*** Block opens ***

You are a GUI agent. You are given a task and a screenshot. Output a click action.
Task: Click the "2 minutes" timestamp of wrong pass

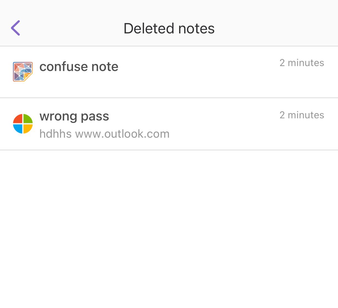pos(302,115)
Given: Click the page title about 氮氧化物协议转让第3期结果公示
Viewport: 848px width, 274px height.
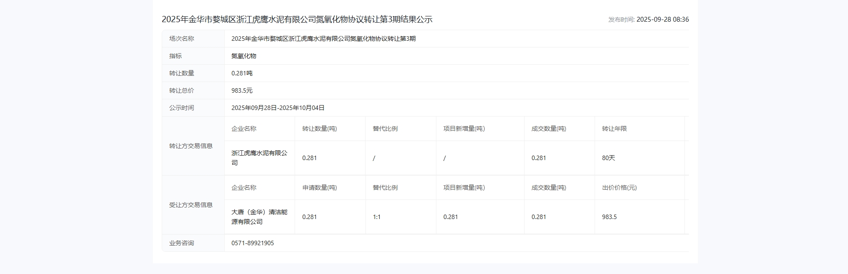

*** Block closes ***

Task instructions: Beginning with the line in which "Given: Click the" appears, repeat exactly each line down to the close of the material, leaving every picture out.

Result for this task:
Given: Click the page title about 氮氧化物协议转让第3期结果公示
Viewport: 848px width, 274px height.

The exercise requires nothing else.